## TO DO:
State how many lines in the records below contain the string "Instruction", matching case exactly. Give only the number.

(Data drawn from a collection)
== == ==
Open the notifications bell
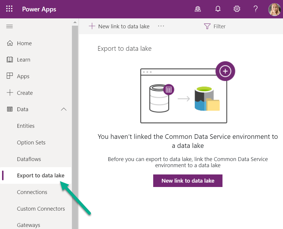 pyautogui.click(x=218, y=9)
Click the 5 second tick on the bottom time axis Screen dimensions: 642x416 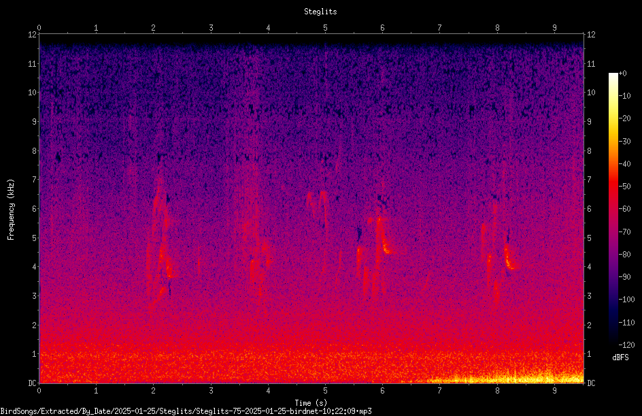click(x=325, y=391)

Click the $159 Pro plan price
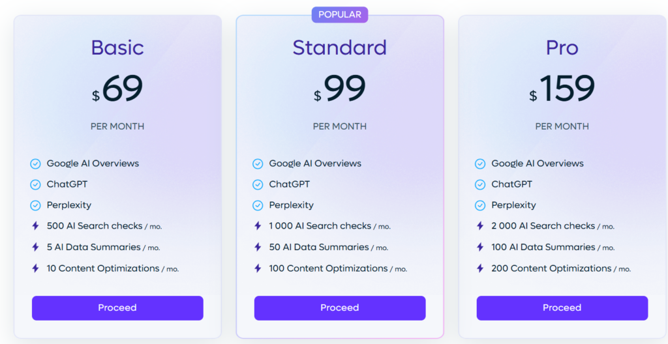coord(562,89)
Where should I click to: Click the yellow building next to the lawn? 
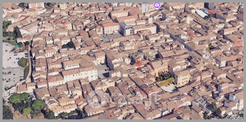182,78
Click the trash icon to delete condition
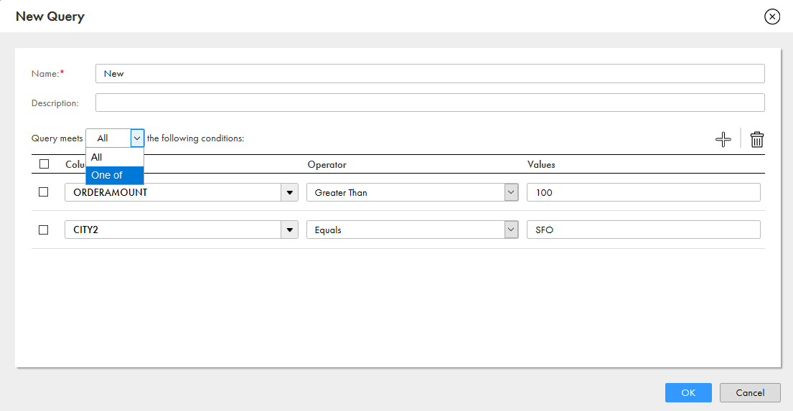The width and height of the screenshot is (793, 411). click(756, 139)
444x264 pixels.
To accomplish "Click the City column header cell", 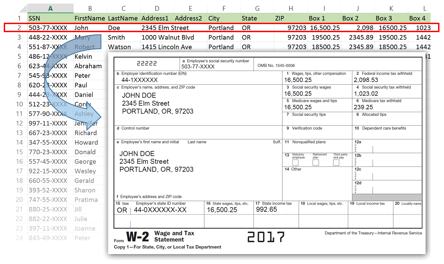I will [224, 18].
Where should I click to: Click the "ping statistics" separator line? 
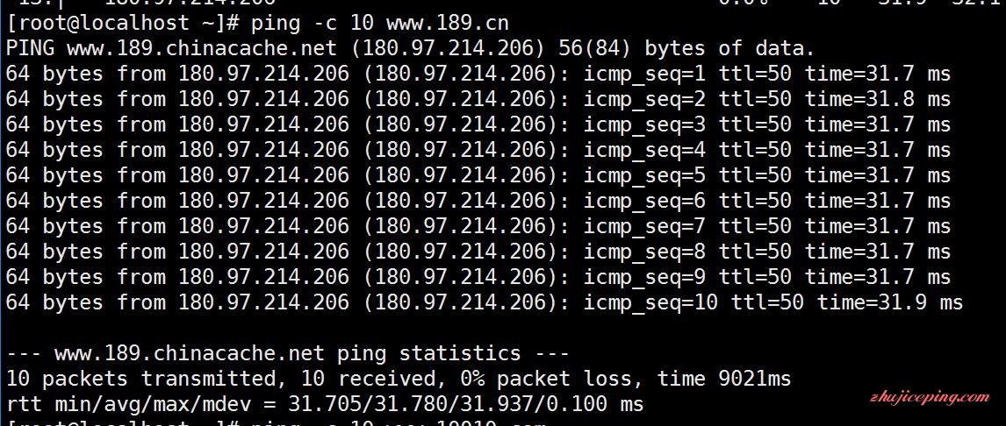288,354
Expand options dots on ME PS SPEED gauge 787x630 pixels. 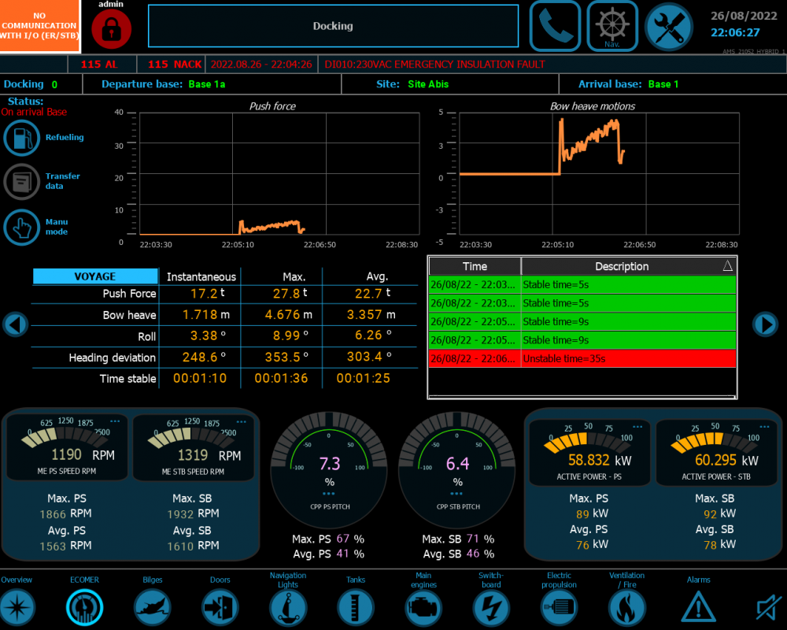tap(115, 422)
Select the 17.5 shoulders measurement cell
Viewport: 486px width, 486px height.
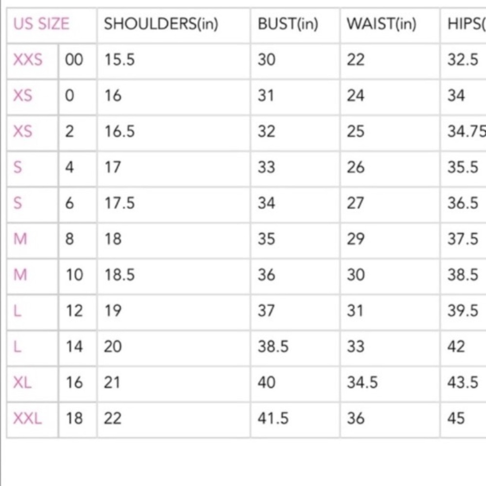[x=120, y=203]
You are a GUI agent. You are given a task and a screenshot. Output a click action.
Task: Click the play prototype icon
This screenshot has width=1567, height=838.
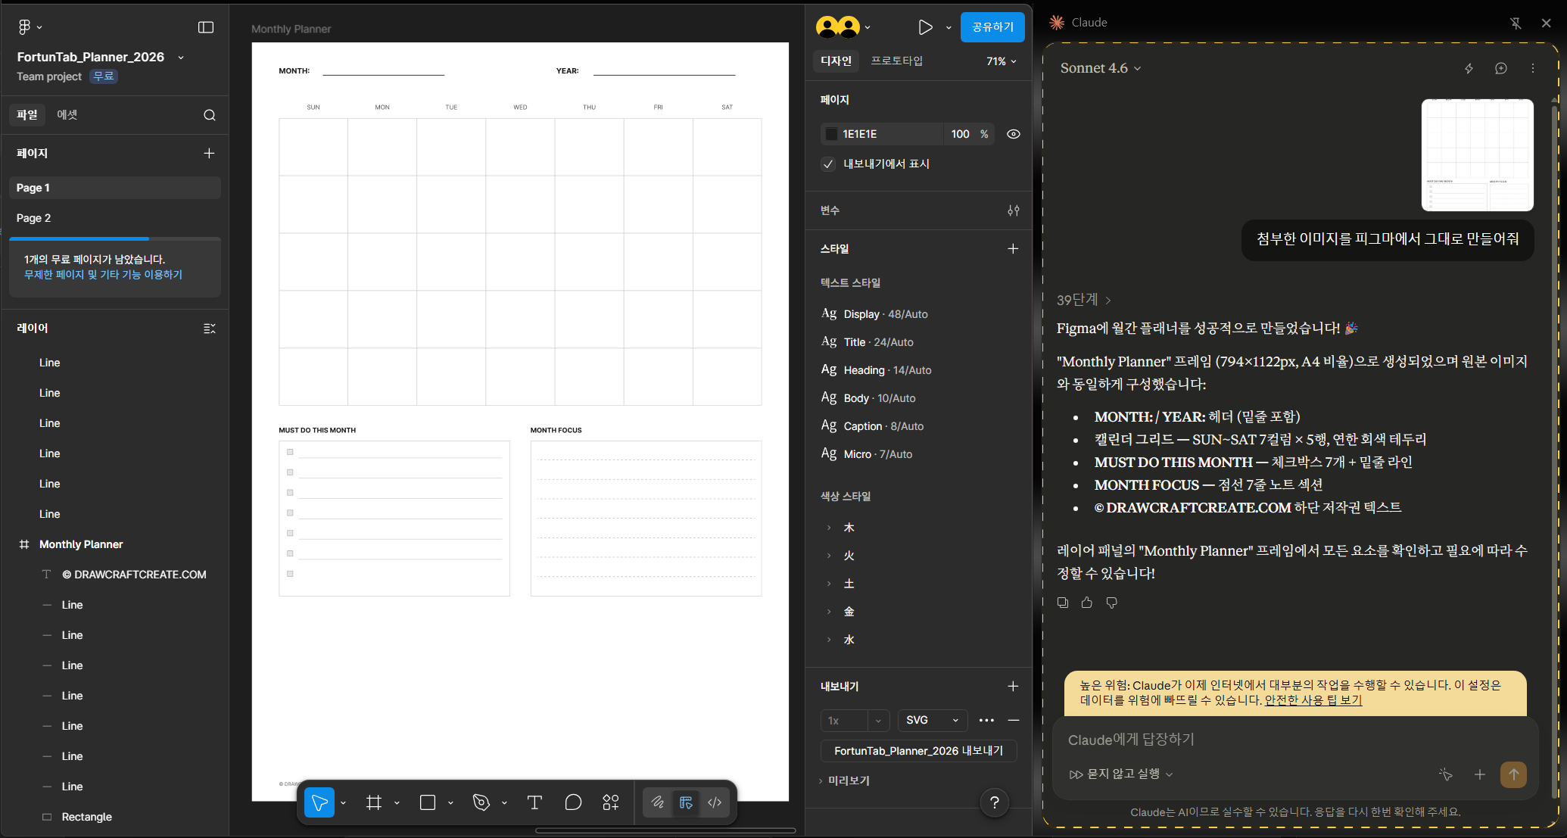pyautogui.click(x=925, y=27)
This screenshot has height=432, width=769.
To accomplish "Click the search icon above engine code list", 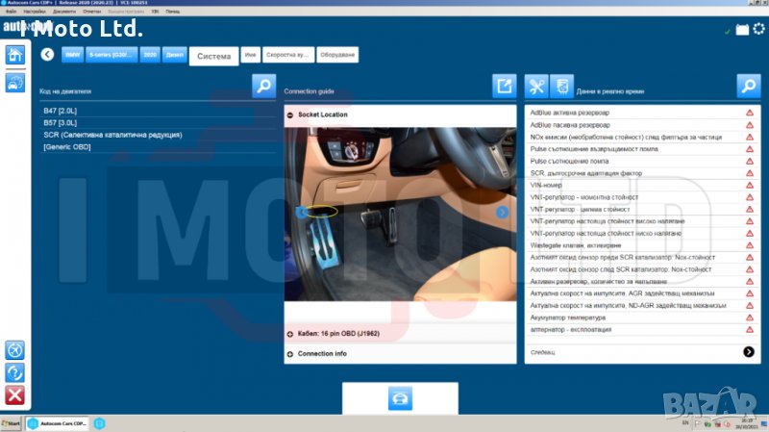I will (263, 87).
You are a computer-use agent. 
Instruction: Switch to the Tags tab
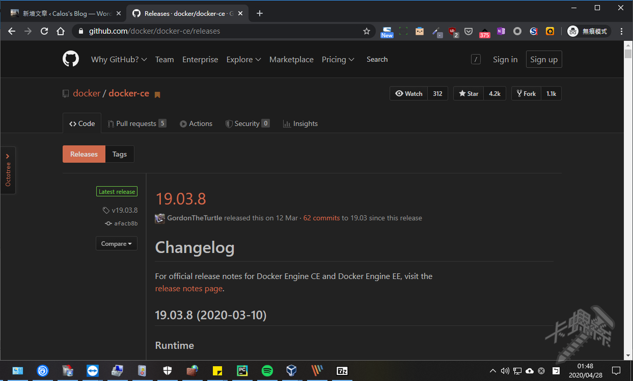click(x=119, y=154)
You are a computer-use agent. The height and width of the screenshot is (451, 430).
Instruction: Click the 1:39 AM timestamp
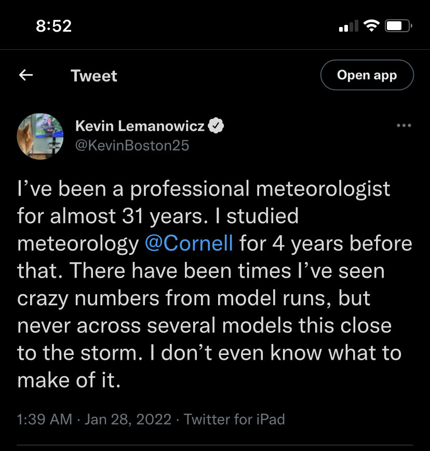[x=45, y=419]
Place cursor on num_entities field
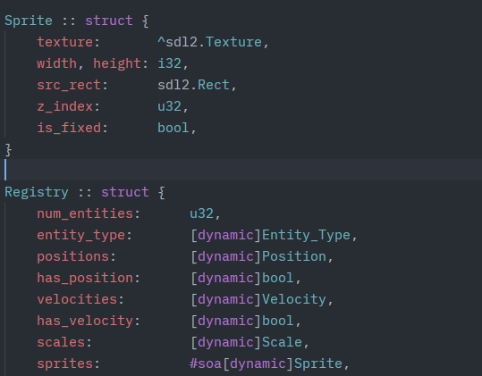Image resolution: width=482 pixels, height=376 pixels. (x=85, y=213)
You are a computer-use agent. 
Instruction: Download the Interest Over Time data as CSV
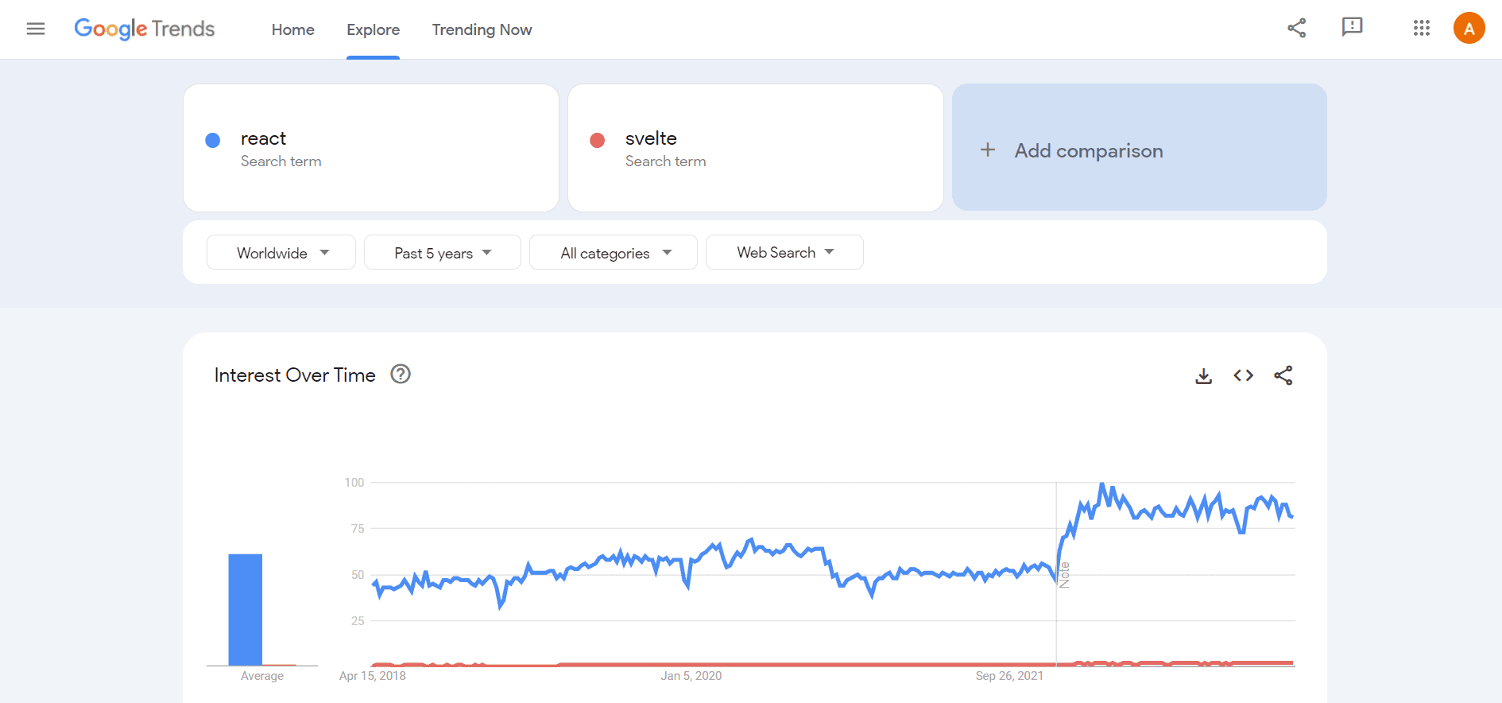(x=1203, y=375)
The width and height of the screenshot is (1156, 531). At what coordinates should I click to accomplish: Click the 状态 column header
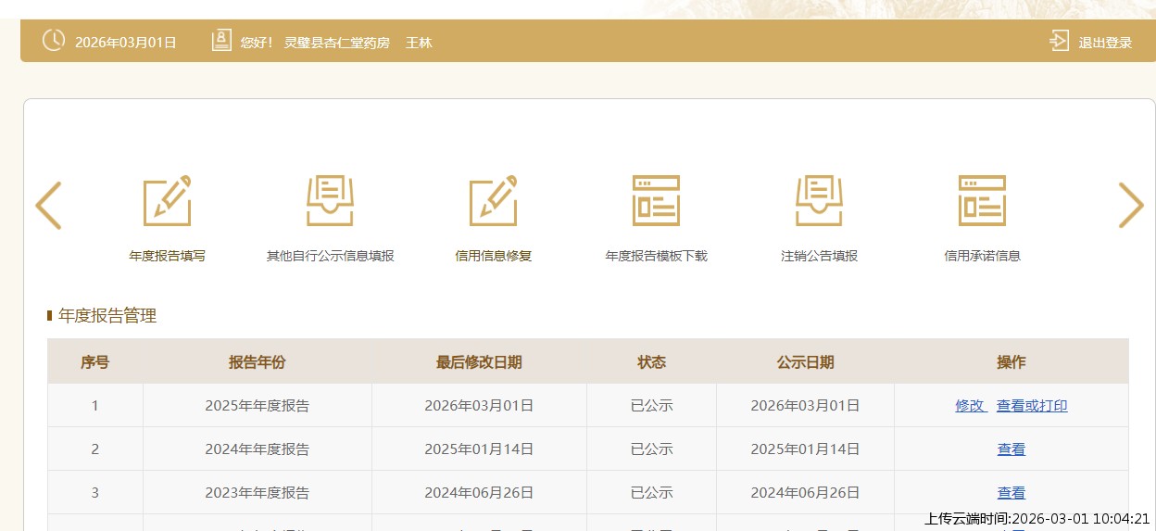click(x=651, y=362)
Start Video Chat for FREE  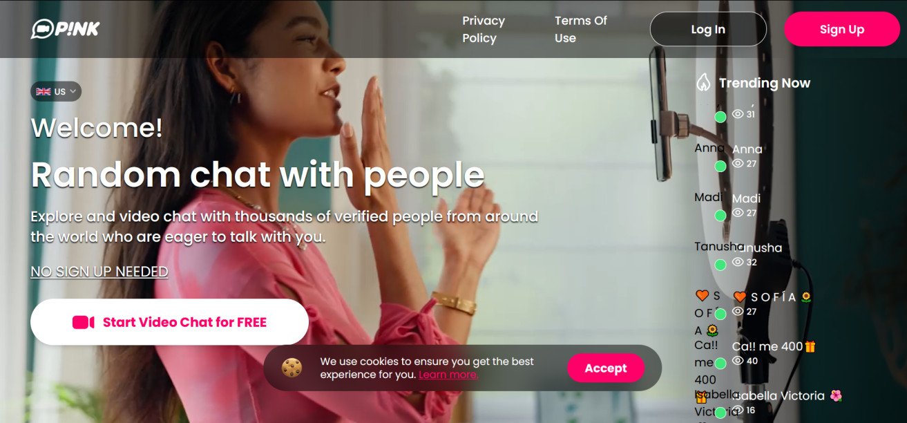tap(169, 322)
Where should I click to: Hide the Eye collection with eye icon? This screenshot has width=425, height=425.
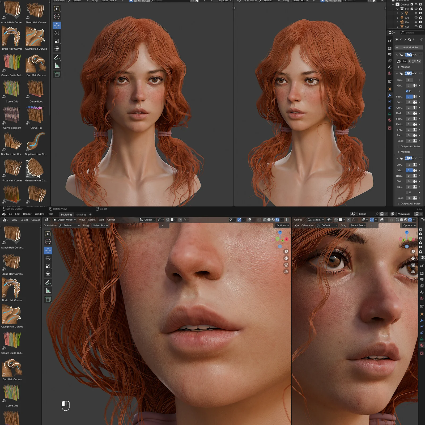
== == ==
## THE ANSWER:
3